The Maccabees
Daytrotter Session - Aug 6, 2007
- Welcome to Daytrotter
- First Love
- Good Ol’ Bill
- Precious Time
- Toothpaste Kisses
Do young men still woo young women by tossing small pebbles at the panes of room windows, soft enough to be detected by the sleeper in the identified room, but silent to all those throughout the rest of the home? Do these pebbles peck off of the glass and carom at 45-degree angles, falling to the flooring of a hanging balcony that recalls settings from important scenes in the plays of Shakespeare? Do young men spend their time gathering sweaty palms still, lying awake making nights worrisome with doubt and unrequited love that almost makes them burst like a water balloon? Do they picture themselves climbing up trellises to take their fair maidens into their arms and really just love them truly, not in the sticky, commercialized, lustful way that you see in the big pictures and on the little screens?
If the answer to any of the above questions is yes, or I believe so, then The Maccabees could be the rightful chroniclers of these uncorrupted feelings of innocent love – the kind that Meredith Wilson wrote and Judy Garland sang about.

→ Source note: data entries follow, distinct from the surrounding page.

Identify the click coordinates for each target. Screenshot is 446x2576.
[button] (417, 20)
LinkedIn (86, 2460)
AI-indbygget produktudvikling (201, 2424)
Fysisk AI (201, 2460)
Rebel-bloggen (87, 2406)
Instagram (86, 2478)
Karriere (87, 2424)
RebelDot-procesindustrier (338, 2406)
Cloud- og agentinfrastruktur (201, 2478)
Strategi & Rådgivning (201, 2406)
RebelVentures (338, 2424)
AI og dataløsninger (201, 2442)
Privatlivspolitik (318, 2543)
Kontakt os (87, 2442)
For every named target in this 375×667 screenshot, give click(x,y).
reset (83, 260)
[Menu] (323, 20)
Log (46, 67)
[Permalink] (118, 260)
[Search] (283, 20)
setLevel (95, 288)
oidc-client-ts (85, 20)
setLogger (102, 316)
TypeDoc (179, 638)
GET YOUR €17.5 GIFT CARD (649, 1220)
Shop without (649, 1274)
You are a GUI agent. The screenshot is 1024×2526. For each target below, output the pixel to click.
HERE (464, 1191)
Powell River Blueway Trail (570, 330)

Did Frank Sinatra help start the progression toward love going to that sexier place? Not quite sure, but Orlando Weeks approaches the term and the emotion with a flattering sense of “never been here before and it’s everything I hoped it would be from the pictures.”
All these pictures are dated and brittle, yellowed at the edges and showing men in suit coats and the most dapper accessories, the women in the finest dresses down to the floors, clutching hand fans and getting doors opened for them everywhere they go. Weeks probably doesn’t just bring his love interest enough flowers to fill three vases every waking day, but he cuts them fresh, going out to his own private garden and snips the stems of the prettiest and most aromatic.
He approaches love in all of the pop-perfect songs on the Brighton, England group’s debut full-length, Colour It In, the way those who’ve yet to become jaded on the subject do. He looks at love the way a boy who’s yet to shave does. It’s not unhealthy to do so at all. It’s endearing and more appropriately real than most periscopic views of it, believing there to be secondary feelings lying beneath the pretty ones. When people start thinking about getting to the nipples and into the pants, these songs can’t be. They’ve crossed that line into a different sort of love that still gets and deserves songs, but they’re oh so different.
The love in Weeks’ songs is patient and yet anxious for a return volley, blushing not at its existence, but appreciating it as a rare exposure to something that is more mature than anyone would likely give it credit for. It’s believed in and it’s loved itself – just the feeling of being in love is loved. It’s not sappy or soggy, just honest. The toothpaste kisses – while suggesting that the two lovers have moved in together – are innocent, despite the circumstances. They offer the natural progression that love takes when it’s naturally begotten. You love, you move in and you live, live, live.